9. General comment. The authors have selectively tested experimental conditions in which the effects produced by the performers were qualitatively similar (i.e. same acoustic output). I would like the authors to make a prediction about what would happen should the effects produced be different. Considering that the authors often refer to music, and that musical ensembles are often composed of players producing distinct sounds, I believe it might be important to discuss this.

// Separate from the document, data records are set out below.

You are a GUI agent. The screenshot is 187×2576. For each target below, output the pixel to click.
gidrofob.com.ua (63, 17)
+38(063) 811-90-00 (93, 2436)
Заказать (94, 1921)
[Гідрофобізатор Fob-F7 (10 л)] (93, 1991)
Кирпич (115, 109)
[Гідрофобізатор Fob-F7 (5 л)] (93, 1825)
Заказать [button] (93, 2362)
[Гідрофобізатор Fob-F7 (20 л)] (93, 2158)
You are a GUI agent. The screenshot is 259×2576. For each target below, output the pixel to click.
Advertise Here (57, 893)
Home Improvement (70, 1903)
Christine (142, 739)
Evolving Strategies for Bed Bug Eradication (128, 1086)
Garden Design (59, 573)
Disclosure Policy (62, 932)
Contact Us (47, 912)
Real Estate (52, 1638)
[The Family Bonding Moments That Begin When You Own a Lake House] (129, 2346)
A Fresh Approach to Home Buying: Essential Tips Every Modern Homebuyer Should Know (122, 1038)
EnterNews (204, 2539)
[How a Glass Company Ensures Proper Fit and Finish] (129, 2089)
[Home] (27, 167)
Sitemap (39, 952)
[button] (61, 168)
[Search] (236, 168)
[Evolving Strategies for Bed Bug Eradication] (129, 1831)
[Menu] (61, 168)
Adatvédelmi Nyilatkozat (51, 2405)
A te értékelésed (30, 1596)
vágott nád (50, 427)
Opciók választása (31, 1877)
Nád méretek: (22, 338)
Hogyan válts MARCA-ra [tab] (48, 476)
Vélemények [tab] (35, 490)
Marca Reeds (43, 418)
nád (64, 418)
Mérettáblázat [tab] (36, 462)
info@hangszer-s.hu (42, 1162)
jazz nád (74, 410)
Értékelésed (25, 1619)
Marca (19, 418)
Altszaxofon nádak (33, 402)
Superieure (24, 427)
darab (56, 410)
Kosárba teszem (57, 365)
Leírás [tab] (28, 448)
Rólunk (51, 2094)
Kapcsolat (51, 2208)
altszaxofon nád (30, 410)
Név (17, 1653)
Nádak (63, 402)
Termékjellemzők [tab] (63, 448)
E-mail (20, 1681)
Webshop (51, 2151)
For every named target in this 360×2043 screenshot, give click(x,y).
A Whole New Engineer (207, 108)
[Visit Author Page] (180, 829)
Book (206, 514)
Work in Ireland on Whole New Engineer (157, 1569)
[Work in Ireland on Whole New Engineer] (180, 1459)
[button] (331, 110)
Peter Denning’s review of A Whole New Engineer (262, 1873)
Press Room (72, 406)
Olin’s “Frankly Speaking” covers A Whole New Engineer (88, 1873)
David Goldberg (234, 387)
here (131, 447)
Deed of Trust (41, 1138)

10. General comment. Following on the previous point, the authors might consider that in this experiment participants only needed to "integrate" the acoustic outputs produced by the other players. However, in more complex coordination dynamics (e.g. an orchestra), each individual might need to weight the outputs produced by the other members, eventually "integrating" with some and "segregating" from others. This principle is well known in auditory cognition and has also been proposed to be important for ensemble music performance (see e.g. Ragert et al., 2014 (Plos One), Novembre et al., 2016 (Neuropsychologia), Liebermann-Jordanidis et al., 2021 (Acta Psychologica)). Could the proposed model account for this kind of behavior? And, if so, how? Would this require modelling individuals as separate processes (see also point 4 above)?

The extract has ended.